Kasus yang dimaksud adalah dugaan pelanggaran hak asasi terhadap 46 ABK WNI yang bekerja di empat kapal berbendera China serta kematian total empat ABK, tiga diantaranya meninggal dunia di atas kapal dan seorang lainnya meninggal dunia karena penyakit pneumonia saat dirawat di Korea Selatan.
Keempat kapal itu terdiri atas Long Xing 629 yang memuat 15 orang ABK WNI, Long Xing 605 yang memuat delapan orang ABK WNI, Long Xing 606 memuat 20 orang ABK WNI, Tian Yu 8 yang diawaki tiga ABK WNI.
Menurut Direktur Perlindungan WNI dan BHI Kementerian Luar Negeri Judha Nugraha, beberapa keluarga ABK yang meninggal dunia telah menerima santunan.
“Tetapi hak gaji dan asuransi masih terus diupayakan dengan melibatkan beberapa pihak, yaitu pihak principal, operator kapal dalam hal ini Dalian Fishing Company, serta agen tenaga kerja di China dan di Indonesia,” kata Judha dalam konferensi pers daring dari Jakarta, Rabu.
Karena itu, kata Judha, Kemlu akan terus bekerjasama dengan kementerian dan lembaga terkait di dalam negeri, termasuk dengan Bareskrim Polri, guna mempercepat proses penyelesaian kasus tersebut.

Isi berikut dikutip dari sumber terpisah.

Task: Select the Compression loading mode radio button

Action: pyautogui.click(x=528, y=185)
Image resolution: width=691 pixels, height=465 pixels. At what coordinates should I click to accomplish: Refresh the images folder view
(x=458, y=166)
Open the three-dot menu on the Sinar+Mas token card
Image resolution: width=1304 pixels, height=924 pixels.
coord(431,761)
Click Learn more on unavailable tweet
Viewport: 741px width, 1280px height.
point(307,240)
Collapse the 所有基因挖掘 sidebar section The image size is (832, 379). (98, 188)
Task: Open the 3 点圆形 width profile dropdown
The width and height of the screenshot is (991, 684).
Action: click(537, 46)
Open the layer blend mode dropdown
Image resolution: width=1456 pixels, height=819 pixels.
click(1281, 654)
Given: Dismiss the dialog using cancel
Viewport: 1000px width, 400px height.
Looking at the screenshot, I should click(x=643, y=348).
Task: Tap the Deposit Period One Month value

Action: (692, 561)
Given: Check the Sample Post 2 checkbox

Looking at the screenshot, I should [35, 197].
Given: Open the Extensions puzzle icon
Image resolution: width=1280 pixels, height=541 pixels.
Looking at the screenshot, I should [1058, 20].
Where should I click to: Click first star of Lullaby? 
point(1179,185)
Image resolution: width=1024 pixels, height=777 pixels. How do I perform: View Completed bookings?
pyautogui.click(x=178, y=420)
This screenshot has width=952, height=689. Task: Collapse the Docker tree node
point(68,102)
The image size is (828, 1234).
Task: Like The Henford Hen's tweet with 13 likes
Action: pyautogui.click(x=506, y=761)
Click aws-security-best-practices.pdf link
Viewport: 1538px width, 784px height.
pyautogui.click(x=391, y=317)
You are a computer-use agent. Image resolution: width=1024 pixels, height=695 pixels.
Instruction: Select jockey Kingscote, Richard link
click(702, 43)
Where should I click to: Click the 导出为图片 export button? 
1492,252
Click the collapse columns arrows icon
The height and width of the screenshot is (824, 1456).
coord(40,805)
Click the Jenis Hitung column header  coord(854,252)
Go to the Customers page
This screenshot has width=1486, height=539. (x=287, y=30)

“Sehingga keseluruhan hak-hak para pekerja bisa segera dipenuhi sesuai perjanjian kerja laut yang sudah ditandatangani,” kata Judha.
Sementara itu, berdasarkan penyelidikan yang disampaikan Kementerian Luar Negeri China, hak-hak tersebut sudah dibayarkan sesuai tenggat waktu kerja yang dijalani para ABK WNI.
“Tadi saya sebut sudah dibayarkan (menurut keterangan Kemlu China), namun ternyata ada proses yang harus diverifikasi karena ada beberapa pihak yang terlibat dalam proses pembayaran hak-hak mereka,” ujar Pelaksana Tugas Juru Bicara Kemlu RI Teuku Faizasyah.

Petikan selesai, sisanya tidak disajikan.